Since there were a number of \(\hat{k} > 0.7\) indicating an unreliable calculation of \(\hat{elpd}\) using PSIS-LOO for both models, we perform K-fold cross validation with \(K=10\) following Vehtari, Gelman, and Gabry (2016).
# Load R packages
library(ggplot2)
library(scales)
library(hexbin)
library(tidyr)
library(dplyr)
library(MASS)
library(rstan)
library(loo)
library(matrixStats)
rstan_options(auto_write = TRUE)
options(mc.cores = parallel::detectCores())
set.seed(42)
iter <- 2000
chains <- 3
We use the same data as before, but we create 10 lists, so that each list has 9/10 of the observations as training data and 1/10 of the observations as held out data. In order to avoid having very few or no observations of a given participant in the training set of some list, we group the data by participants before doing the split.
load("dataNIG-SRC.Rda")
# save the order of the data frame
dexp$row <- as.numeric(as.character(row.names(dexp)))
if (!file.exists("ldata.Rda")) {
# The following code prevents that there will be a fold without a
# participant (or where a participant is underrepresented) (There might be a
# simpler way) Assuming K = 10, the procedure is the following: 1) We
# extract 1/10 of the data and save it in the list G with k = 1; 2) We
# extract 1/9 of the remaining data and save it with k = 2; 3) We extract
# 1/8 of the remaining data and save it with k = 3; 4) ...; 10) We extract
# all the data the data and save it with k = 10
K <- 10
d <- dexp
G <- list()
for (i in 1:K) {
G[[i]] <- sample_frac(group_by(d, participant), (1/(K + 1 - i)))
G[[i]]$k <- i
d <<- anti_join(d, G[[i]], by = c("participant", "item", "winner", "RT",
"condition", "row"))
}
# We create a dataframe again:
dK <- bind_rows(G)
# We save the order of the dataframe
dK <- dK[order(dK$row), ]
ldata <- plyr::llply(1:K, function(i) {
list(N_obs = nrow(dK), winner = dK$winner, RT = dK$RT, N_choices = max(dK$winner),
subj = as.numeric(as.factor(dK$participant)), N_subj = length(unique(dK$participant)),
item = as.numeric(as.factor(dK$item)), N_item = length(unique(dK$item)),
holdout = ifelse(dK$k == i, 1, 0))
})
save(ldata, file = "ldata.Rda")
} else {
load("ldata.Rda")
}
# All the folds include all the participant
for (k in 1:10) {
print(paste0("Fold = ", k, "; N_subj = ", ldata[[k]]$N_subj, "; N_heldout = ",
sum(ldata[[k]]$holdout)))
}
## [1] "Fold = 1; N_subj = 182; N_heldout = 364"
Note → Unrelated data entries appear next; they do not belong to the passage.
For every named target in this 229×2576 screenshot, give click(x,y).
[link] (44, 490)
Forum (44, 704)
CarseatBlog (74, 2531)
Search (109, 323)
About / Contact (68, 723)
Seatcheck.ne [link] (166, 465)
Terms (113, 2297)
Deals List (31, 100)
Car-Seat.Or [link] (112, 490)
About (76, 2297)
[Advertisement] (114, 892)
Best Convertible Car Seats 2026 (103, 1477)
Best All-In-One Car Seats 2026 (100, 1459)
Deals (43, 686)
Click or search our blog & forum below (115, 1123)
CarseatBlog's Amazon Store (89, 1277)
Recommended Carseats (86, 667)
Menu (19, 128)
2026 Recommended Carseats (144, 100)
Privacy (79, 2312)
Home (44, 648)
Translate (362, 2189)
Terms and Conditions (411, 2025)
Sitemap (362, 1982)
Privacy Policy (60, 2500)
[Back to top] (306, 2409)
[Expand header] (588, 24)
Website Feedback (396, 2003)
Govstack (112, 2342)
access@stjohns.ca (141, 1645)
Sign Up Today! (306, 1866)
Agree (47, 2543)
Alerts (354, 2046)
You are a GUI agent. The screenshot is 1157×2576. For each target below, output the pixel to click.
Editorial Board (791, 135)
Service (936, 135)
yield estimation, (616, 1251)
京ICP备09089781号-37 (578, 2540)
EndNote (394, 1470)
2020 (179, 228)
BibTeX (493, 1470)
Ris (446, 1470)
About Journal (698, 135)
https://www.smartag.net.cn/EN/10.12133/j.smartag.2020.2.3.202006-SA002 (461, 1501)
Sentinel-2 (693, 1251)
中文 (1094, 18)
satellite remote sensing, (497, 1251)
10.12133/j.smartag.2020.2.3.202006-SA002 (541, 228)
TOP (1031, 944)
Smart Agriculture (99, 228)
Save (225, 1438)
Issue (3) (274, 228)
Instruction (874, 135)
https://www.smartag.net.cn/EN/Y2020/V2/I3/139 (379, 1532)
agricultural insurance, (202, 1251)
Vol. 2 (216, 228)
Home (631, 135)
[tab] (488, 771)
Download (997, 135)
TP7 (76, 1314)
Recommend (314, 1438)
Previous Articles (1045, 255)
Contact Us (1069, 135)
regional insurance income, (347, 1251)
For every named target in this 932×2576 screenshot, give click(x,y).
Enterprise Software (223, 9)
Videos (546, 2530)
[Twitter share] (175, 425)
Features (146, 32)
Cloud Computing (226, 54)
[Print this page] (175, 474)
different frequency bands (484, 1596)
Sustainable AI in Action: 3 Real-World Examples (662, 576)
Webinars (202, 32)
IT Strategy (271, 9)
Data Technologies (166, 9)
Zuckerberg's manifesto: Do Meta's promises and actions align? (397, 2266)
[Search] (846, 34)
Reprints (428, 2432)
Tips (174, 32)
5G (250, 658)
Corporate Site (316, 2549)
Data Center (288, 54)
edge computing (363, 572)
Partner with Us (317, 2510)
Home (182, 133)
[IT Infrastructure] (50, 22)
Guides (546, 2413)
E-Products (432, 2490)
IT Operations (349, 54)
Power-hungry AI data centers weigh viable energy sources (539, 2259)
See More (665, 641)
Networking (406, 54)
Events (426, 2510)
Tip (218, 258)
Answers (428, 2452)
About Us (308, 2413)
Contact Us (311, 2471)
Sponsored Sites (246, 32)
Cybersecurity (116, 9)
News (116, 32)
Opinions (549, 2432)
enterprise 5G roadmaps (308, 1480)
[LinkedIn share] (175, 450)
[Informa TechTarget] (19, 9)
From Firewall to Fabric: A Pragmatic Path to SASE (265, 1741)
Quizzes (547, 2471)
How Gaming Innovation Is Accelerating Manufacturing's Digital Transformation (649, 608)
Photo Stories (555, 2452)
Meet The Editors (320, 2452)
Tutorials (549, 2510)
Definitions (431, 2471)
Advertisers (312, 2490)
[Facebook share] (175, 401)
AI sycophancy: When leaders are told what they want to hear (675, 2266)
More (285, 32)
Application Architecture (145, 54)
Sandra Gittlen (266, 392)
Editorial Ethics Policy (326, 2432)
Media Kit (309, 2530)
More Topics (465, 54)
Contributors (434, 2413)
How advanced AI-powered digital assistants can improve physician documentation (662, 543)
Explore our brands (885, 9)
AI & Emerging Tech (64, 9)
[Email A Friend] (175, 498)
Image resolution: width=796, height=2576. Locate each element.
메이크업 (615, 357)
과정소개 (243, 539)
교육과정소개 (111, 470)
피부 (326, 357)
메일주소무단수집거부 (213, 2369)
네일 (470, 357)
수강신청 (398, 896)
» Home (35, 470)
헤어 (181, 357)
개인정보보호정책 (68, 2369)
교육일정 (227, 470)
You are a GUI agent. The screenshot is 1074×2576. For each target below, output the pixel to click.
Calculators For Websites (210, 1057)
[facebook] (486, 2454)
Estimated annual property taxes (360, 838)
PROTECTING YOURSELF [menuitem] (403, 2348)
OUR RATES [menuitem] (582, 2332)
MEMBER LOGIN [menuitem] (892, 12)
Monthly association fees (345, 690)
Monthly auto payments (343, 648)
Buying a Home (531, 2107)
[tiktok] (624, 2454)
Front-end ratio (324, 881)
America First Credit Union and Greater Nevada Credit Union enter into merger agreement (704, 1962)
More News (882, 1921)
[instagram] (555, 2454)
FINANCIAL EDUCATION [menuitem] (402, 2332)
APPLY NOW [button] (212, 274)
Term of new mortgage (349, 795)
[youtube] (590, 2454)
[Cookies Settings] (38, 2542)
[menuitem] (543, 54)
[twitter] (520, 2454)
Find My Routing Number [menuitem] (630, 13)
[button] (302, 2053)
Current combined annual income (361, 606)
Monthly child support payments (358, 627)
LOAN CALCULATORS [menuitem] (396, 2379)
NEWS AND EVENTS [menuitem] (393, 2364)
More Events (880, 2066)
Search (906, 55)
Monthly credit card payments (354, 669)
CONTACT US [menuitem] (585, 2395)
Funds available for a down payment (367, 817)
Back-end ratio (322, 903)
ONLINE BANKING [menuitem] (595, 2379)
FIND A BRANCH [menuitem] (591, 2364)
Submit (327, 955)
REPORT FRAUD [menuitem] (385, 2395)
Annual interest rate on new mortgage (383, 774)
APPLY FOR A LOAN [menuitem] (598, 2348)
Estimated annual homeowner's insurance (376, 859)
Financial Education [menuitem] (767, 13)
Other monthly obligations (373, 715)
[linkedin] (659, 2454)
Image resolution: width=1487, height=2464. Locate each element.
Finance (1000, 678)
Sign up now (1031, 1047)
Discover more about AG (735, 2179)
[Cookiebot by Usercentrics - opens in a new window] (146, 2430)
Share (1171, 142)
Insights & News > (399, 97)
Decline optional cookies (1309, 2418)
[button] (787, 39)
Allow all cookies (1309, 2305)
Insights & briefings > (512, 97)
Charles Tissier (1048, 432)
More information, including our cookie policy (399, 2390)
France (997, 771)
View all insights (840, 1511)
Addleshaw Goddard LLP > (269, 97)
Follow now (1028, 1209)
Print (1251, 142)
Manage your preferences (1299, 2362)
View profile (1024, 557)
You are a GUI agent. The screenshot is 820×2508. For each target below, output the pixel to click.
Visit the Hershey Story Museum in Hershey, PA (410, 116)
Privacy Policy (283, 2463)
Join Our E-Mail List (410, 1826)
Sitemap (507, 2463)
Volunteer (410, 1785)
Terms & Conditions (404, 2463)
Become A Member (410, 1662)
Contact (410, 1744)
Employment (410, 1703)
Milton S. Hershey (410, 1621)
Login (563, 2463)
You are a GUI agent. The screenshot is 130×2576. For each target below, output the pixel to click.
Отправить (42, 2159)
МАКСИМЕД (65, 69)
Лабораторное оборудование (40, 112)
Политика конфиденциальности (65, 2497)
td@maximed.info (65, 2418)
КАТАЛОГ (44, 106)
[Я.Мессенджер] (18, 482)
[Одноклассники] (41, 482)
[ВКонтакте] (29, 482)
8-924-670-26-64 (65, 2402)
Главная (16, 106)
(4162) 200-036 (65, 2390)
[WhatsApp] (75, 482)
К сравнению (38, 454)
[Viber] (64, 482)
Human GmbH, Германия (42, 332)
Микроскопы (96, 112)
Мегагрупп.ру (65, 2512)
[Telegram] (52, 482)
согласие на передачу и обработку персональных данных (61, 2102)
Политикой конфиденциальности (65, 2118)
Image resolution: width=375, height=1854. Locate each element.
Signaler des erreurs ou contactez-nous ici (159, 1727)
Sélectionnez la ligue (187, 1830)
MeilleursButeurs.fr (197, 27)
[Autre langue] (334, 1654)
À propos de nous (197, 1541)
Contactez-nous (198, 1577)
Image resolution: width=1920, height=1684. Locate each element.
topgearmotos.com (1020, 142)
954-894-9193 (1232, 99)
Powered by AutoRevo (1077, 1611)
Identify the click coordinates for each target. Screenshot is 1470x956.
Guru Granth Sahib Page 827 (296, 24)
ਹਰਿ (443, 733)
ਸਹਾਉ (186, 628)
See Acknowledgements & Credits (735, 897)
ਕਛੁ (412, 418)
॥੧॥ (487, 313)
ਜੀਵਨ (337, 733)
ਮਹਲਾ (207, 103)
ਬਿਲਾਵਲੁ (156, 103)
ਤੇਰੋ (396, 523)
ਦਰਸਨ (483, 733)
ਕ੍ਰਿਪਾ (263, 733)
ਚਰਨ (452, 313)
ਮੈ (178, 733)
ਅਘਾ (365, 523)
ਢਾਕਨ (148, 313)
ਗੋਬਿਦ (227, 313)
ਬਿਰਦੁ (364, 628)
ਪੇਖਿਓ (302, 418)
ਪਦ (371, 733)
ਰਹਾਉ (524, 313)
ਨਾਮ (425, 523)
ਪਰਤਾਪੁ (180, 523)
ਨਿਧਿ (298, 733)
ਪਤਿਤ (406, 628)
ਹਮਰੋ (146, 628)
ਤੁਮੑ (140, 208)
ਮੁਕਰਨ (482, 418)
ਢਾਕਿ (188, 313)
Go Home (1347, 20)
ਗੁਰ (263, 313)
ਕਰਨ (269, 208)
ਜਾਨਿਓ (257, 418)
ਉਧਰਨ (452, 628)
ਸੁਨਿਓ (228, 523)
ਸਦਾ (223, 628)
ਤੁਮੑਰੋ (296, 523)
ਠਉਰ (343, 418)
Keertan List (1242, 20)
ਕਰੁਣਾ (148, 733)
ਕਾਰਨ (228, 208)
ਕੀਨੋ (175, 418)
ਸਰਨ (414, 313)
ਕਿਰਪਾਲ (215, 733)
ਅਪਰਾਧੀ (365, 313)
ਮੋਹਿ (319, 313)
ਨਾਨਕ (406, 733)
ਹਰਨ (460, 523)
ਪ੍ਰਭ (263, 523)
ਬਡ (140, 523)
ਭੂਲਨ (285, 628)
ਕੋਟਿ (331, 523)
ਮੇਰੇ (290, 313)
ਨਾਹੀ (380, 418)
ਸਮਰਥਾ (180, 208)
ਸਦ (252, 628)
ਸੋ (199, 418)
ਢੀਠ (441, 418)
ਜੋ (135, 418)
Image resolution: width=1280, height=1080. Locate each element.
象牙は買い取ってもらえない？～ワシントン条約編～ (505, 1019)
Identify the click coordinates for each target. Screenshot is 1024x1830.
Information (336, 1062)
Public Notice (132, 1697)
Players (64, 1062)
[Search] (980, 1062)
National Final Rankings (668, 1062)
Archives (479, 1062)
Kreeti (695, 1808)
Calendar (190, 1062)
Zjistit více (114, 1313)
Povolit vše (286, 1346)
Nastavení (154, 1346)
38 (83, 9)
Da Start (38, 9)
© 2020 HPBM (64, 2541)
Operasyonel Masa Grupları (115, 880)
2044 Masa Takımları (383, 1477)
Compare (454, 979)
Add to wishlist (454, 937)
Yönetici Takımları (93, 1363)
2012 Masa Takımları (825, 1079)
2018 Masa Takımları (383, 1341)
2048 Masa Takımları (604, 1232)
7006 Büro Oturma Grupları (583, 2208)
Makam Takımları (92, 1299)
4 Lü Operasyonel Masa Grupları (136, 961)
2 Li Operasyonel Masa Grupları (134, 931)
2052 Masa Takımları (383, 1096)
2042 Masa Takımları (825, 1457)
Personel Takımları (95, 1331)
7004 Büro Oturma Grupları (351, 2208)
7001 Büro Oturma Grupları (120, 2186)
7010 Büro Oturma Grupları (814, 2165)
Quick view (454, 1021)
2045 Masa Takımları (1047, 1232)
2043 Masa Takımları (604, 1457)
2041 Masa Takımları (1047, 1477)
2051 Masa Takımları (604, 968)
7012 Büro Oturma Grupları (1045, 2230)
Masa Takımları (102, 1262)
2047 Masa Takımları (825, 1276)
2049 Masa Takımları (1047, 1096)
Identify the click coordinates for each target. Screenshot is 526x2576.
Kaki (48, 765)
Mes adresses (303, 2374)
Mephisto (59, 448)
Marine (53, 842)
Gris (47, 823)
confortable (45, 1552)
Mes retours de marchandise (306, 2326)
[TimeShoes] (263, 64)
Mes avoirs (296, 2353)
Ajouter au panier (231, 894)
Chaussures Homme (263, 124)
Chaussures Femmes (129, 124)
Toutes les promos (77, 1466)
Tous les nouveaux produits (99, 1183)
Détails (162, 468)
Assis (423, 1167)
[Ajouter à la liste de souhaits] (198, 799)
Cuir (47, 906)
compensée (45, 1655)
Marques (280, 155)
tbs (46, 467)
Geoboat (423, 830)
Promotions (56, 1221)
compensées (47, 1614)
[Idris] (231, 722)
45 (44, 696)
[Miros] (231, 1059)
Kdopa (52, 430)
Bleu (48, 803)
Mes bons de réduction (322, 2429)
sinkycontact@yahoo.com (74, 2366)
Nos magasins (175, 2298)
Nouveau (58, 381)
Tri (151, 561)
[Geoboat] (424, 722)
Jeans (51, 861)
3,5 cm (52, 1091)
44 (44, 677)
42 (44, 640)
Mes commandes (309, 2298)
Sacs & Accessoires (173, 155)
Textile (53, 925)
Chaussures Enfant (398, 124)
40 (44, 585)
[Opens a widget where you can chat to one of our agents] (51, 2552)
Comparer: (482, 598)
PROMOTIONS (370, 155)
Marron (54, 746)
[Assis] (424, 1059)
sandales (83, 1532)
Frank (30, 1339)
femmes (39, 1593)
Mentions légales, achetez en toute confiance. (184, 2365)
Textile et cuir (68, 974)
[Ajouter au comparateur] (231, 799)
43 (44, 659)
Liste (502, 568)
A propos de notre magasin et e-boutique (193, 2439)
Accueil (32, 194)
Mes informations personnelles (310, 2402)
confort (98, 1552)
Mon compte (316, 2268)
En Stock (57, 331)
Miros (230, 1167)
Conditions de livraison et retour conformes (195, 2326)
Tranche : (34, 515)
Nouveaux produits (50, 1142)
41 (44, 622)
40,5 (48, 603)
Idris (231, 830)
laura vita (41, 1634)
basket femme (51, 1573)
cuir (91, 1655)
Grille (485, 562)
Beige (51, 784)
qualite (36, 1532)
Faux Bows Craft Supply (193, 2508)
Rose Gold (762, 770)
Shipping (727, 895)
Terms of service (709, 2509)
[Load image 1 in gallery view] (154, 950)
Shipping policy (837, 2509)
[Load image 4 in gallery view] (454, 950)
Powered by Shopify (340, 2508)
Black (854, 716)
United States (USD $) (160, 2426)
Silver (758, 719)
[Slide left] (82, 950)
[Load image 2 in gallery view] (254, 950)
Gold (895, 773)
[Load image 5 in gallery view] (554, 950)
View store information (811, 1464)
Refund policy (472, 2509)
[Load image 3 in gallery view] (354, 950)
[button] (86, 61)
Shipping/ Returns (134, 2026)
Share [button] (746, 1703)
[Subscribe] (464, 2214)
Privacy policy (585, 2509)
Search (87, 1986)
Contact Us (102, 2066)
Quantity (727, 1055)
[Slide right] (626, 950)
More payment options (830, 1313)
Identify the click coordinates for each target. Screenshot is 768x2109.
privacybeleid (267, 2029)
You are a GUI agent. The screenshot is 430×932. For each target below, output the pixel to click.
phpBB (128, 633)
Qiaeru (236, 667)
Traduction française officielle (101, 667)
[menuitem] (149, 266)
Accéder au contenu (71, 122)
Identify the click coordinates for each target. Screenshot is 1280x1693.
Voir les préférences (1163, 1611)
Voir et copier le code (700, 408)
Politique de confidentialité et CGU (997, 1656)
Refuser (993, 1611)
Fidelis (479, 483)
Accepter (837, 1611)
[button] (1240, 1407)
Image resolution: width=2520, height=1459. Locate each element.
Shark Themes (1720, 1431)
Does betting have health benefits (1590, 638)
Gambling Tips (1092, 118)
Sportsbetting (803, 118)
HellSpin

## [1] "Fold = 2; N_subj = 182; N_heldout = 364"
## [1] "Fold = 3; N_subj = 182; N_heldout = 364"
## [1] "Fold = 4; N_subj = 182; N_heldout = 364"
## [1] "Fold = 5; N_subj = 182; N_heldout = 364"
## [1] "Fold = 6; N_subj = 182; N_heldout = 363"
## [1] "Fold = 7; N_subj = 182; N_heldout = 364"
## [1] "Fold = 8; N_subj = 182; N_heldout = 355"
## [1] "Fold = 9; N_subj = 182; N_heldout = 364"
## [1] "Fold = 10; N_subj = 182; N_heldout = 322"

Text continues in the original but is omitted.